● The task: The answer is the line that contains "This screenshot has width=1356, height=548." followed by every later line of the entries below, each repeated exactly, and nothing else.
# # # #
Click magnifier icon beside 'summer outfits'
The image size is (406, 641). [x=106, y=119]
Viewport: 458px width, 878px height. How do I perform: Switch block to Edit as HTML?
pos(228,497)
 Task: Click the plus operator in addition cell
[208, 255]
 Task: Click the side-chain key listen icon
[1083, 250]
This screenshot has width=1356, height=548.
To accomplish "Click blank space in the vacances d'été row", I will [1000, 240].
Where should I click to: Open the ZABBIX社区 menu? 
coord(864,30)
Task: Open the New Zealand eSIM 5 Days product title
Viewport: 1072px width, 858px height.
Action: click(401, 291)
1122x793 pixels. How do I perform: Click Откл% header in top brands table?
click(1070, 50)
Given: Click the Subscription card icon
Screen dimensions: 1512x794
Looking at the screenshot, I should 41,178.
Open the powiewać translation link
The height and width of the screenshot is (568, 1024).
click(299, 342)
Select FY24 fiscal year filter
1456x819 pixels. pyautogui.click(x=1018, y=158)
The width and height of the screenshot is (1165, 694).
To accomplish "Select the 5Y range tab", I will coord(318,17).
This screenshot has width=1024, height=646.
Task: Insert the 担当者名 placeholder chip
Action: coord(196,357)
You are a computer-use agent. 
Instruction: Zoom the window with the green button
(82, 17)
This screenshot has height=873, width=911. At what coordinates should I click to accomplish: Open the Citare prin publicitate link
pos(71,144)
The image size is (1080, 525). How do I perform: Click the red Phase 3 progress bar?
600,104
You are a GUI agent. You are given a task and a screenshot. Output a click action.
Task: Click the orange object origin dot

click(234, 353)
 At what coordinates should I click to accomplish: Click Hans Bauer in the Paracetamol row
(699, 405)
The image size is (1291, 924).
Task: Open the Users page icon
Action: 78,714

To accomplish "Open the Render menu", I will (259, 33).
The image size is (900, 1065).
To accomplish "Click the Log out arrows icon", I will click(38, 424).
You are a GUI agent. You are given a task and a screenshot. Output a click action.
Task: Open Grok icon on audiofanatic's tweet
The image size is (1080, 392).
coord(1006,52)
# # # #
● Your response:
This screenshot has width=1356, height=548.
To accomplish "Click blank space in the vacances d'été row", I will [1000, 240].
Where should I click to: Open the ZABBIX社区 menu? 
coord(864,30)
Task: Open the New Zealand eSIM 5 Days product title
Viewport: 1072px width, 858px height.
Action: click(401, 291)
1122x793 pixels. How do I perform: Click Откл% header in top brands table?
click(1070, 50)
Given: Click the Subscription card icon
Screen dimensions: 1512x794
Looking at the screenshot, I should 41,178.
Open the powiewać translation link
The height and width of the screenshot is (568, 1024).
click(299, 342)
Select FY24 fiscal year filter
1456x819 pixels. pyautogui.click(x=1018, y=158)
The width and height of the screenshot is (1165, 694).
To accomplish "Select the 5Y range tab", I will coord(318,17).
This screenshot has width=1024, height=646.
Task: Insert the 担当者名 placeholder chip
Action: coord(196,357)
You are a computer-use agent. 
Instruction: Zoom the window with the green button
(82, 17)
This screenshot has height=873, width=911. At what coordinates should I click to accomplish: Open the Citare prin publicitate link
pos(71,144)
The image size is (1080, 525). How do I perform: Click the red Phase 3 progress bar?
600,104
You are a GUI agent. You are given a task and a screenshot. Output a click action.
Task: Click the orange object origin dot

click(234, 353)
 At what coordinates should I click to accomplish: Click Hans Bauer in the Paracetamol row
(699, 405)
The image size is (1291, 924).
Task: Open the Users page icon
Action: 78,714

To accomplish "Open the Render menu", I will (259, 33).
The image size is (900, 1065).
To accomplish "Click the Log out arrows icon", I will click(38, 424).
You are a GUI agent. You are given a task and a screenshot. Output a click action.
Task: Open Grok icon on audiofanatic's tweet
The image size is (1080, 392).
coord(1006,52)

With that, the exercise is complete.